[[ Given information, beginning ]]
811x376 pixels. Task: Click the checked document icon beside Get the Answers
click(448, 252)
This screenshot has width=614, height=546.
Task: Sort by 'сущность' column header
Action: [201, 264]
[[ Given information, end ]]
■ **Directions**:
Your answer should be the records themselves, returned word for word.

■ **Problem solution**:
811x376 pixels. Task: Click the checked document icon beside Get the Answers
click(448, 252)
This screenshot has width=614, height=546.
Task: Sort by 'сущность' column header
Action: [201, 264]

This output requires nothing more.